> **YOUR GOAL**: Where does the word "agent" appear in the entries below? Copy each line that holds it.

(SUPPLIED DATA begins)

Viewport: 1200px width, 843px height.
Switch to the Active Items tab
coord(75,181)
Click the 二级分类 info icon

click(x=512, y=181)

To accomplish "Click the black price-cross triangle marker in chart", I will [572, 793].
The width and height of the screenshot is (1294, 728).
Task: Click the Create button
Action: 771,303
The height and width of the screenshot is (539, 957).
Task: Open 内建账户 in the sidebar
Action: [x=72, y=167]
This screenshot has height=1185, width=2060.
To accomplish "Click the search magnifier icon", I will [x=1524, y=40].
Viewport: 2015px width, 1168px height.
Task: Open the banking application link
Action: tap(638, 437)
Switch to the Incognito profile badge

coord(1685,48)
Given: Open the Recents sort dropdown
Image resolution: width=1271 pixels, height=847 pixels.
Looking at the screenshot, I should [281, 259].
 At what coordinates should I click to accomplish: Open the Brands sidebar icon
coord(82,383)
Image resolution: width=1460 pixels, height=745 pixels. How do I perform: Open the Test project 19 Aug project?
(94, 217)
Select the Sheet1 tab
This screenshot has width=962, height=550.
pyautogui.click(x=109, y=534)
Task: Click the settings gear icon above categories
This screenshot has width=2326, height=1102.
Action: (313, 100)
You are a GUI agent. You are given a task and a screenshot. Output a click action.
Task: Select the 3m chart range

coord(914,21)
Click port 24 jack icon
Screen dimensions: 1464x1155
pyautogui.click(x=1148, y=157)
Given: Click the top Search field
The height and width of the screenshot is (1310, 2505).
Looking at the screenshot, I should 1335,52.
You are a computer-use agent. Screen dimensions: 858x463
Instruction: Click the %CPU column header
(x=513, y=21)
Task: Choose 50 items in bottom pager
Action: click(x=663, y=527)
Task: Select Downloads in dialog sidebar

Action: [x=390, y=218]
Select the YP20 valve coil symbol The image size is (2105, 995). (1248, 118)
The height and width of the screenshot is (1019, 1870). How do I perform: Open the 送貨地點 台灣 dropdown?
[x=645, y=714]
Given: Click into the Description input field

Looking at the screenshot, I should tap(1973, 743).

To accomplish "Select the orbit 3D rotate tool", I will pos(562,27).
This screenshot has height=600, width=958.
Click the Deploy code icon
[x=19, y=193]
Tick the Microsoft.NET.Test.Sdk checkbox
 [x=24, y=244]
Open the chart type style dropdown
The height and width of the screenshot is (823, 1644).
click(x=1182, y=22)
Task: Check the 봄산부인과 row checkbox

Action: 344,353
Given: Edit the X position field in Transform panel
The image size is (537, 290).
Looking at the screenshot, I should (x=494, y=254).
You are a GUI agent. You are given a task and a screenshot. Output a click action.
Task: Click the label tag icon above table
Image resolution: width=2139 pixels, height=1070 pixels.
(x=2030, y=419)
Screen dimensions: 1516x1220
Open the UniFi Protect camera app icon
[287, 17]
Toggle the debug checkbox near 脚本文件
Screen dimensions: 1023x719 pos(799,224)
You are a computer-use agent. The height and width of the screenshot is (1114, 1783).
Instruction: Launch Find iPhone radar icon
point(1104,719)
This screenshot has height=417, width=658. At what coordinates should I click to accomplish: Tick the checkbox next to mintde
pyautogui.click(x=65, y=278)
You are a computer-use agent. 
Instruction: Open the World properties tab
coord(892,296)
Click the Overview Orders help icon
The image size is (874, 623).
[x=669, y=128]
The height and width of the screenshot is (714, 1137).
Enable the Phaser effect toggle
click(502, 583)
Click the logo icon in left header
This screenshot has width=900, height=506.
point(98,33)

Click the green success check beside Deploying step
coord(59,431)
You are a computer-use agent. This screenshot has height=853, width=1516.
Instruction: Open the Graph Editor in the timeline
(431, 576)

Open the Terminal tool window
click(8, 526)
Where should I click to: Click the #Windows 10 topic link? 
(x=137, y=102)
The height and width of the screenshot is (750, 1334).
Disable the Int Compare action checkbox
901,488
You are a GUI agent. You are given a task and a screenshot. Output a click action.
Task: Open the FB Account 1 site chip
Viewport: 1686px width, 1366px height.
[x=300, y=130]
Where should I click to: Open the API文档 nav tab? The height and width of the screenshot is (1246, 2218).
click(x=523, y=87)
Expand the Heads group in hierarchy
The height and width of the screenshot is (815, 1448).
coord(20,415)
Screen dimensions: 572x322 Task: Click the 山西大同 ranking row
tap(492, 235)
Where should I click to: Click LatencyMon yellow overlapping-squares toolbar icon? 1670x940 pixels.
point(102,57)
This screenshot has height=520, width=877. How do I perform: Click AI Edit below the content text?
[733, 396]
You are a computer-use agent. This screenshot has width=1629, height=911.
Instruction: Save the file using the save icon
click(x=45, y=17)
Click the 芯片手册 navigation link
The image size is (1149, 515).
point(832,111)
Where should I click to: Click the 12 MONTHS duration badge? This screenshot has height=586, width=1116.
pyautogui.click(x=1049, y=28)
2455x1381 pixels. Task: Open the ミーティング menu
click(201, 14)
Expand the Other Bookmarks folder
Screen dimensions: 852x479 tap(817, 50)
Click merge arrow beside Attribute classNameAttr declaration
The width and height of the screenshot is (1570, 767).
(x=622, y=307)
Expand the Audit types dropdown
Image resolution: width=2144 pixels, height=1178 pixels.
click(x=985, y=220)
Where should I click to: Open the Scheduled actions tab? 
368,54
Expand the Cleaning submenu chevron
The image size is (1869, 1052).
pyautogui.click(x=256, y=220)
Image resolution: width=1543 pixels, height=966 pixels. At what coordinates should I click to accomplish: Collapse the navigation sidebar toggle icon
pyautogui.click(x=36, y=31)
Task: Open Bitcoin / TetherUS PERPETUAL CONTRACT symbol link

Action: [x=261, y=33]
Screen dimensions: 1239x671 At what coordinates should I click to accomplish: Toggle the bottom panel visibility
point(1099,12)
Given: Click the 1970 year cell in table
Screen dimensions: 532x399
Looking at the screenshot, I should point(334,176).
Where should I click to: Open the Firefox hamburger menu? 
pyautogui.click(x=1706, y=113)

(SUPPLIED DATA ends)

> **WRITTEN SOLUTION**:
You are a GUI agent. You are given a task and a screenshot. Output a click action.
You are a computer-use agent. Screen dimensions: 858x463
You are a GUI agent. You are given a task and a screenshot. Output a click action.
You are a computer-use agent. The height and width of the screenshot is (1114, 1783).
You are a computer-use agent. 
You are a computer-use agent. This screenshot has height=853, width=1516.
You are a GUI agent. You are given a task and a screenshot. Output a click action.
You are a computer-use agent. This screenshot has width=1629, height=911.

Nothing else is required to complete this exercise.